Dem Einspruchsbegehren hätte nach § 172 Abs. 1 Satz 1 Nr. 2 Buchst. a Halbsatz 2 AO 1977 voll abgeholfen werden können, indem der angefochtene Bescheid aufgehoben worden wäre. Dann wäre der frühere positive Feststellungsbescheid vom wieder aufgelebt. Mit Zustimmung der Kläger konnte nach § 172 Abs. 1 Satz 1 Nr. 2 Buchst. a Halbsatz 1 AO 1977 jedoch auch ein positiver Feststellungsbescheid ergehen, mit dem höhere Einkünfte festgestellt werden als mit dem ersten positiven Feststellungsbescheid. Ein solcher Bescheid ist ein Abhilfebescheid, wenn er mit Zustimmung des Einspruchsführers zur Erledigung des Einspruchs ergeht. Ob sich die Befugnis zum Erlass eines solchen Bescheids auch aus anderen Vorschriften der AO 1977 ergeben würde (hier § 164 Abs. 2), ist bei Erteilung der Zustimmung ohne Bedeutung.

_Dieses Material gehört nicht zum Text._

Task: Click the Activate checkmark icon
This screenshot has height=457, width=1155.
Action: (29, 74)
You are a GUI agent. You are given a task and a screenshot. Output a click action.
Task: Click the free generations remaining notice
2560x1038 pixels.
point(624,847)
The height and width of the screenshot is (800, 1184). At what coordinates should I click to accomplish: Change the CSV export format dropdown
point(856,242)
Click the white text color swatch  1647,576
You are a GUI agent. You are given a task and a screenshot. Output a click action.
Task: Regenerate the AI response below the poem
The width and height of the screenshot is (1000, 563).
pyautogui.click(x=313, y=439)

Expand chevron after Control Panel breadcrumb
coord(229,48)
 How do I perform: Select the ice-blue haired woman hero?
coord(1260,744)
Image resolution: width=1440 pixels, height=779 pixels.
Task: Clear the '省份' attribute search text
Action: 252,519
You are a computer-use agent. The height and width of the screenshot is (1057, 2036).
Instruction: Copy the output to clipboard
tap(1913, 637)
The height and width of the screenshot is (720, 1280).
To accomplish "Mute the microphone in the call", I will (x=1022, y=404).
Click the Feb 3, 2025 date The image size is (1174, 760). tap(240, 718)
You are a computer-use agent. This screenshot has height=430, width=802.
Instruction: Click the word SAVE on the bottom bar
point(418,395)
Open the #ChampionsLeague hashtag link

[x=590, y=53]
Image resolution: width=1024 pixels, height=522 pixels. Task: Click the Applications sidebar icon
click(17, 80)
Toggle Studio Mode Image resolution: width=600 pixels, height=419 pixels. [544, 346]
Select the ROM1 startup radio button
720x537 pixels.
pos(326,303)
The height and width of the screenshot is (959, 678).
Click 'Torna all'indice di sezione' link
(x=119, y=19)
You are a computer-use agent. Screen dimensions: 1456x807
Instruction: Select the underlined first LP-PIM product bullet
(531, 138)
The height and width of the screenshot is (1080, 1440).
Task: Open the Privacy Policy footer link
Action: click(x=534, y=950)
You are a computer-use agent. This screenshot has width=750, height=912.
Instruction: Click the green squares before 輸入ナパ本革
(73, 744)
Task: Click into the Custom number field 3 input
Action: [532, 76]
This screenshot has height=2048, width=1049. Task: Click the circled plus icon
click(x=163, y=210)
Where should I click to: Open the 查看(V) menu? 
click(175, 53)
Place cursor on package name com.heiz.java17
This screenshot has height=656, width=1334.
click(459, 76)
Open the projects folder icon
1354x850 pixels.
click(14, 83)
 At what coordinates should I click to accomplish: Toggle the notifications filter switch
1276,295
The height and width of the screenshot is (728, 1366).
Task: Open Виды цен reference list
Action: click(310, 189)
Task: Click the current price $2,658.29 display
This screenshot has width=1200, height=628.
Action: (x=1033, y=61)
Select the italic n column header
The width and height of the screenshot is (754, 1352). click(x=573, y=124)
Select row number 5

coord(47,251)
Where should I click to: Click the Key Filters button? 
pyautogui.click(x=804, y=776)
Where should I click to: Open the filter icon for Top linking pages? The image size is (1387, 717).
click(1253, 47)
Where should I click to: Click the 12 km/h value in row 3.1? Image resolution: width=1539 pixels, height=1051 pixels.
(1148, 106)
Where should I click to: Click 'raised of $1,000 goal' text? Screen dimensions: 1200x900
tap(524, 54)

3. Ob eine Zustimmung zum Erlass des teilweise nachteiligen Abhilfebescheids erteilt worden ist, muss nach allgemeinen Grundsätzen festgestellt werden. Das FG hat hierzu die Auffassung vertreten, eine Zustimmung könne nicht im bloßen Einvernehmen im Rahmen einer Schlussbesprechung einer Betriebsprüfung gesehen werden. Demgegenüber hat der (BFH/NV 1990, 776) entschieden, dass das von einem Steuerberater erklärte Einverständnis mit der vom FA in der Schlussbesprechung vorgeschlagenen Behandlung bestimmter Einkünfte als Zustimmung zu einer Änderung zu Ungunsten des Steuerpflichtigen i.S. des § 172 Abs. 1 Satz 1 Nr. 2 Buchst. a AO 1977 beurteilt werden kann. Dem pflichtet der erkennende Senat bei. Die formalen Voraussetzungen, die der BFH für eine sogenannte tatsächliche Verständigung aufgestellt hat, müssen in diesem Zusammenhang nicht erfüllt sein. Insbesondere ist nicht erforderlich, dass die Erklärung gegenüber einem Sachgebietsleiter der Veranlagungsstelle abgegeben wird, wenn die Zustimmung unabhängig von der Bindung des FA an eine bestimmte Sachbehandlung erfolgt. Es reicht dann aus, wenn die Zustimmung gegenüber den anwesenden Vertretern der Finanzverwaltung erklärt wird, auch wenn diese sämtlich der Betriebsprüfungsstelle angehören.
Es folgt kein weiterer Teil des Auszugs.